Dritte Amtszeit für Merkel: Die schwäbische Hausfrau gewinnt
Die Kanzlerin kann die Bundestagswahl zu einem Plebiszit für oder gegen gemeinsame Schuldenhaftung in Europa ausrufen. Und deshalb - meint Alexander Gauland - stehen Angela Merkels Chancen für eine dritte Amtszeit ziemlich gut.
Und nun also der Wahlkampf. Schaut man nur auf die Bilanz der schwarz-gelben Koalition, müsste es für Sozialdemokraten und Grüne ein Leichtes sein, Christdemokraten und Liberale von der Macht zu verdrängen.
Die Energiewende – ein teurer Flop; die ewigen Gleichstellungs- und Homo-Ehe-Debatten – eine Anfechtung für die Parteiseele; die Euro-Krise – weiter ungelöst; und die handelnden Personen, mit der Ausnahme der Kanzlerin und ihres Verteidigungsministers – zum Abgewöhnen.
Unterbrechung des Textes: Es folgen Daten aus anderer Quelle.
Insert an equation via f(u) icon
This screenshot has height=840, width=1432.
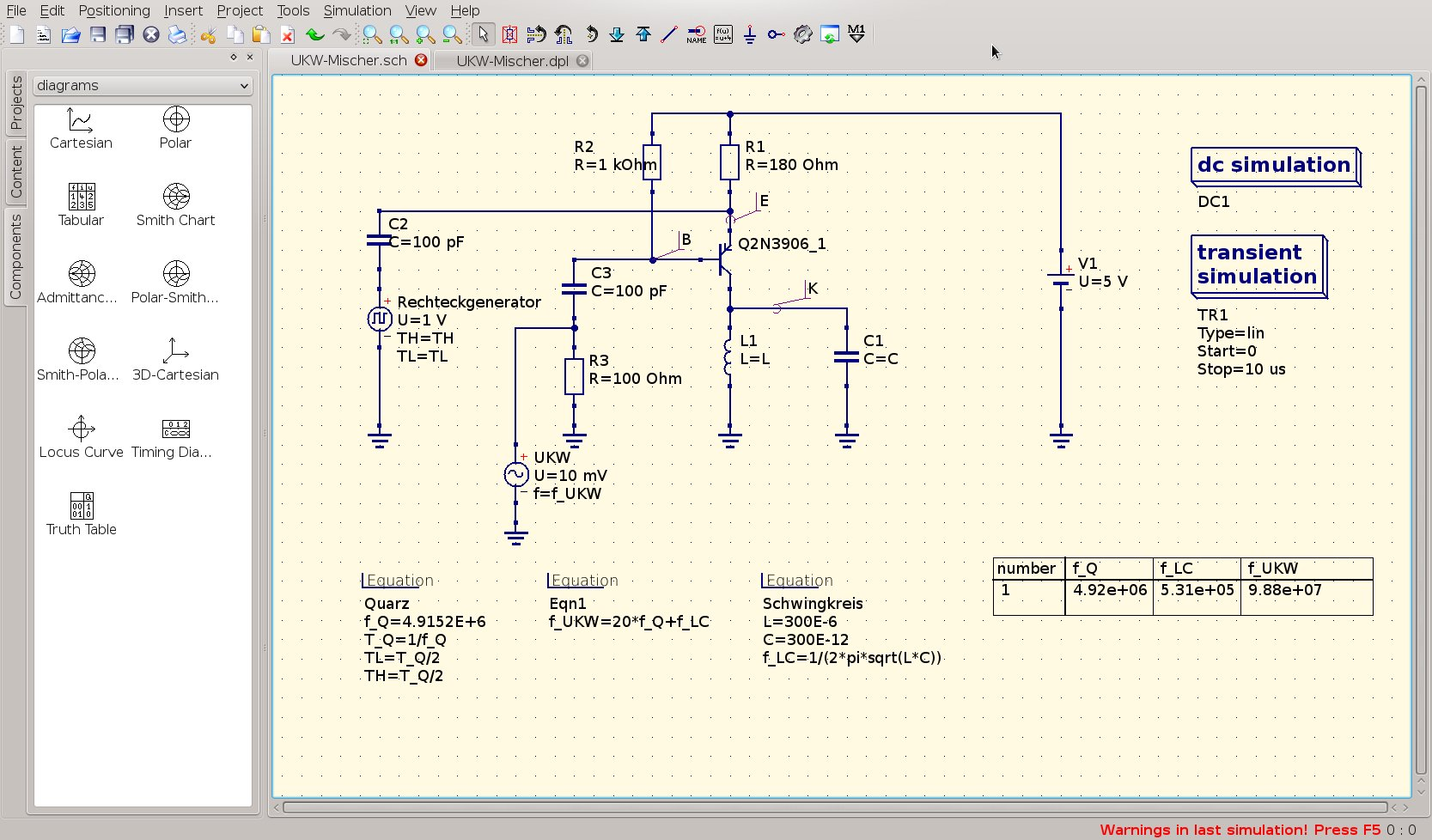coord(723,34)
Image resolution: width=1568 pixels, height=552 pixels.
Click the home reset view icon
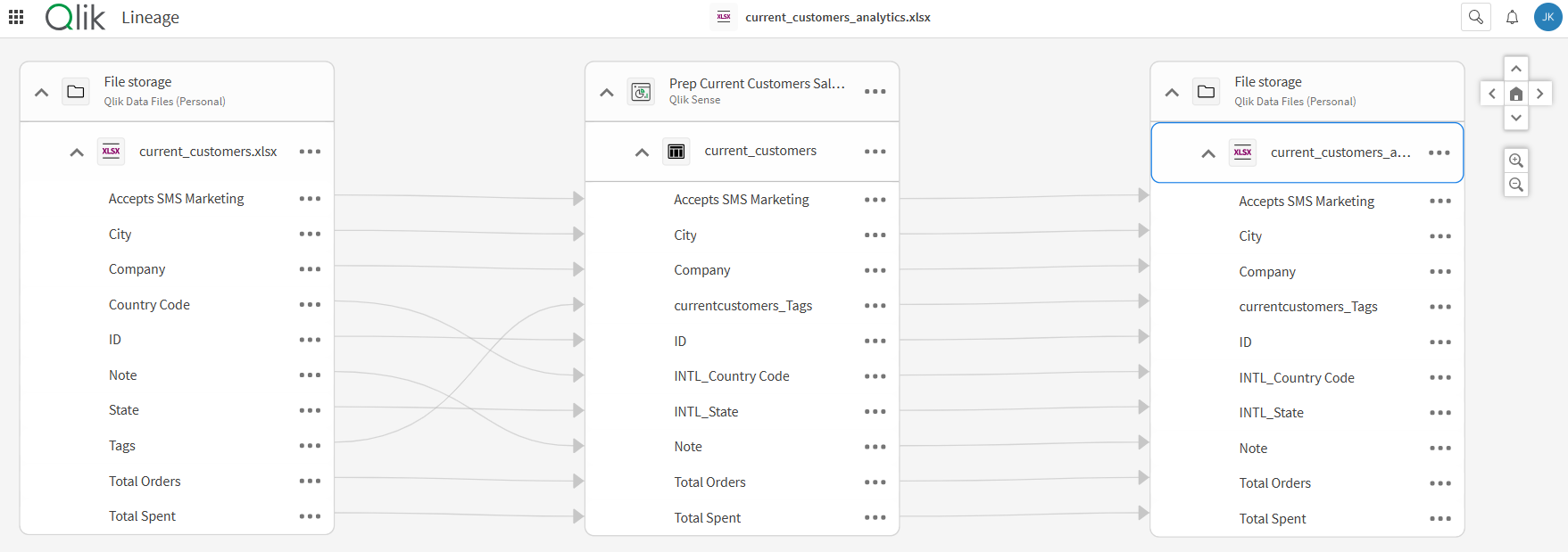[1515, 94]
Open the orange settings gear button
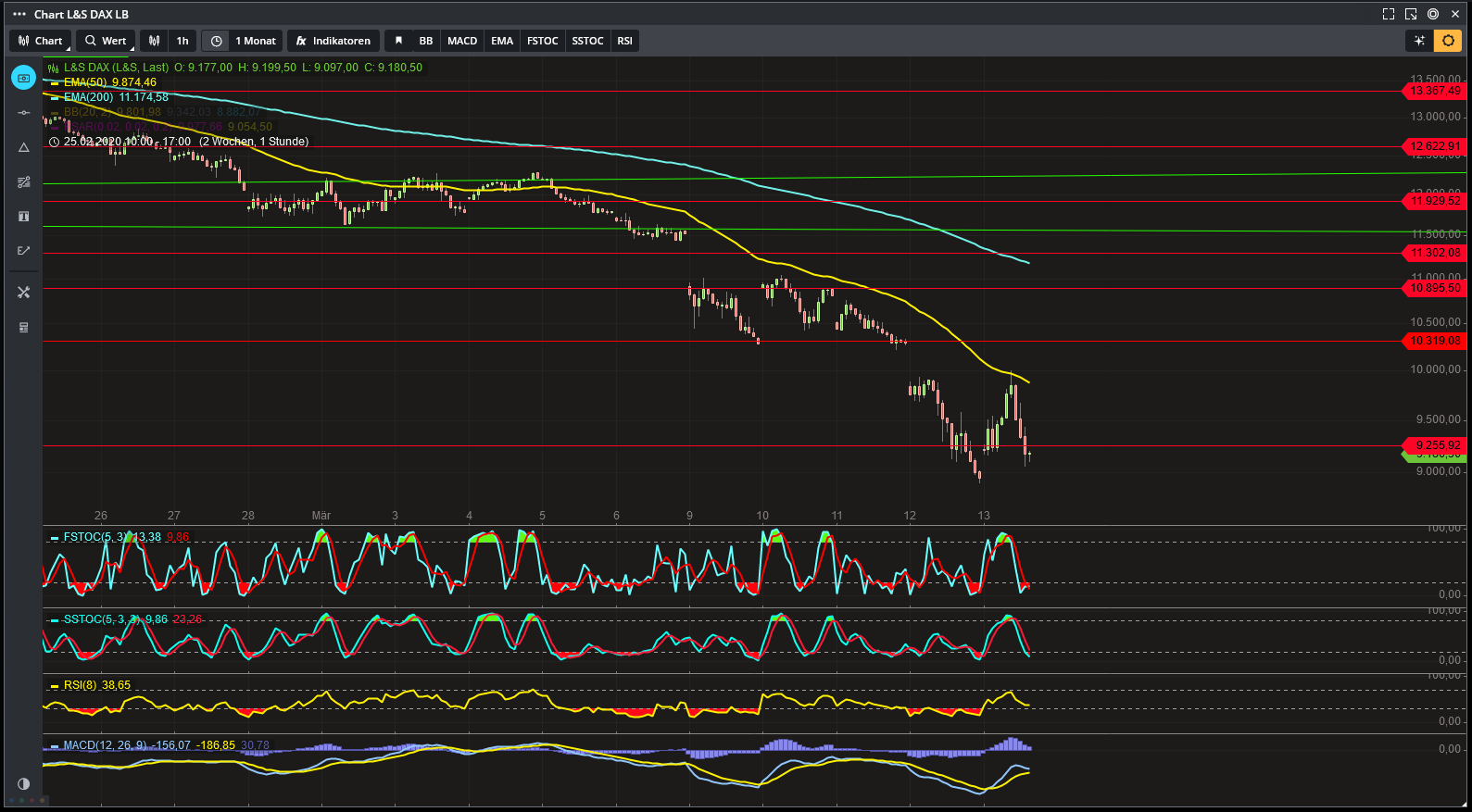Screen dimensions: 1472x812 coord(1448,41)
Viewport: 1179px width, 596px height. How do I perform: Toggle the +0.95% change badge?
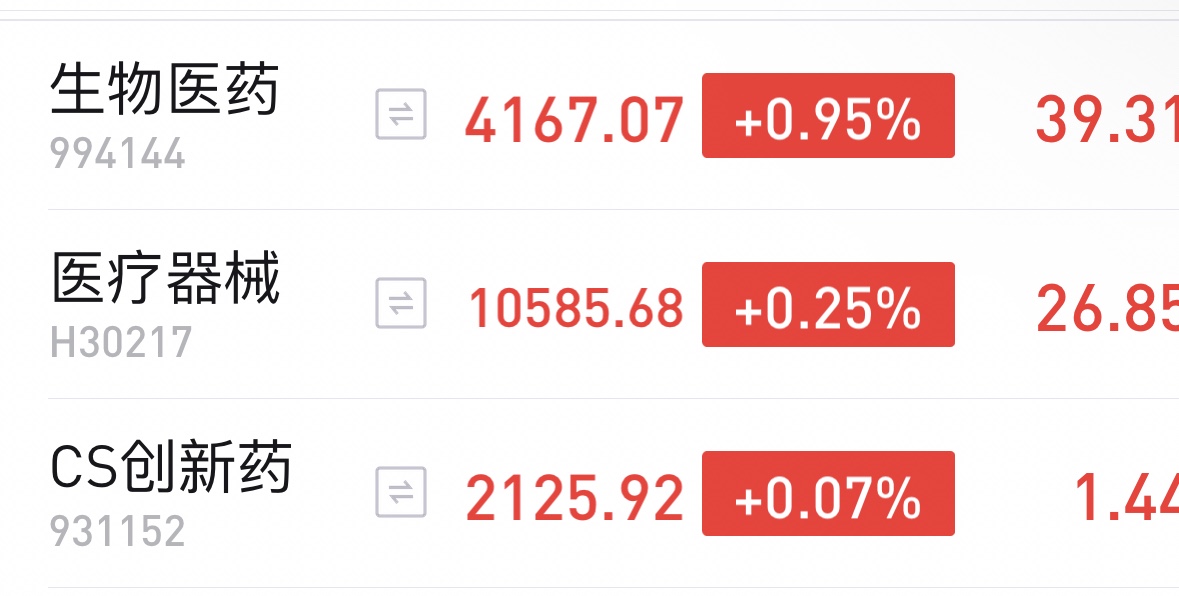(x=828, y=116)
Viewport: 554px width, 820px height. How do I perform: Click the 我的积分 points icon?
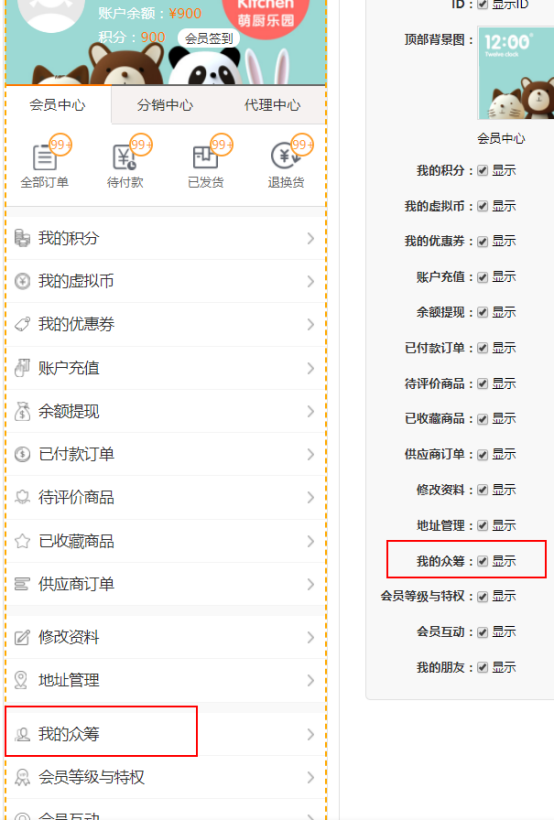click(22, 238)
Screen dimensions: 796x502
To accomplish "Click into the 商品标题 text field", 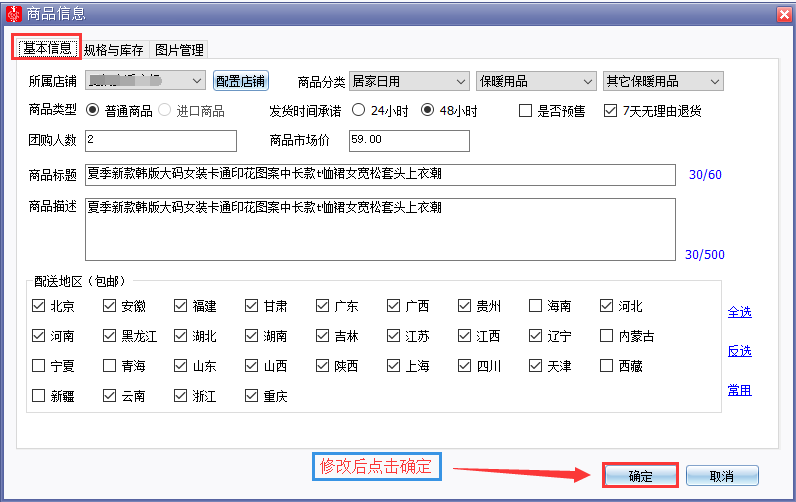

Selbst die Kritiker Angela Merkels wünschen ihr ein langes politisches Leben, denken sie an Frau von der Leyen.
Wirtschaftspolitik findet schon lange nicht mehr statt, und dass ausgerechnet der glücklose Guido Westerwelle nun die gesammelte Kompetenz seiner Vorgänger unter europäischen Vorwänden für sich werben lassen möchte, hat einer von ihnen gerade noch rechtzeitig bemerkt. Ein Lindner macht eben noch keinen Sommer und der freidemokratische Rest taugt weder zum Regieren noch zum Wahlengewinnen.
Dass ausgerechnet der Fraktionsvorsitzende der Liberalen das einzige Ass im Ärmel dieser trostlosen Partei ist, sagt mehr über den Zustand des organisierten Liberalismus als alle schlechten Meinungsumfragen. Wenn die Sozialdemokraten dennoch mit Bangen in die Zukunft blicken, so liegt das weniger an der Kanzlerin als an ihnen selbst.
Das beginnt schon mit der Kandidatenfrage. Zwar sind drei nach Adam Riese mehr als einer, aber leider eben auch zwei zu viel. Doch wen nehmen und nicht einbrechen? Dem Vorsitzenden trauen alle alles und gerade deshalb nichts Brauchbares zu, Steinmeier hat schon einmal mit Pauken und Trompeten verloren und für Steinbrück schwärmen zwar alle Nichtparteimitglieder, die der SPD in Wahlen zur Mehrheit verhelfen sollen, nur die Genossen selbst sind zögerlich.
Wird die Bundestagswahl zu einem Plebiszit über Schuldenhaftung?
Schließlich, so geht die innerparteiliche Rede, hatten wir schon zwei Kanzler – Helmut Schmidt und Gerhard Schröder – die keine sozialdemokratische Politik betrieben haben, einen dritten können wir uns nicht leisten. Und neben der Kandidatenfrage droht der europäische Grundsatzstreit. Denn auch traditionell sozialdemokratische Wähler sind von der Aussicht wenig begeistert, erst das gescheiterte Griechenland und demnächst spanische Banken mit deutschen Steuermilliarden zu füttern.
Da mag die SPD – und diesmal auch in Einklang mit dem ungeliebten Helmut Schmidt – noch so sehr über europäische Solidarität und die Gefahr deutscher Großmannssucht dozieren, ihre Wähler sind da viel näher bei der schwäbischen Hausfrau. Und das ist auch die einzige, womöglich entscheidende Stärke der Angela Merkel. Sie kann die Bundestagswahlen zu einem Plebiszit für oder gegen gemeinsame Schuldenhaftung ausrufen und hat dabei größere Gewinnchancen als eine erklärende und differenzierende Opposition.
Sigmar Gabriel hat die Gefahr schon erkannt und flugs die Banken vor die Schießscharte geschoben. Schließlich – so hofft er – sind sie noch unbeliebter als die Schuldenstaaten. Nimmt man alles in allem, sind die Chancen der Kanzlerin für eine weitere Amtszeit also gar nicht so schlecht, wie es ihre trostlose Regierungsbilanz vermuten lassen würde. Um zu gewinnen, muss die SPD über zwei Schatten springen: über den ihrer Vergangenheit seit Ebert und Scheidemann und über den ihrer Furcht vor einem neuen D-Mark- Nationalismus.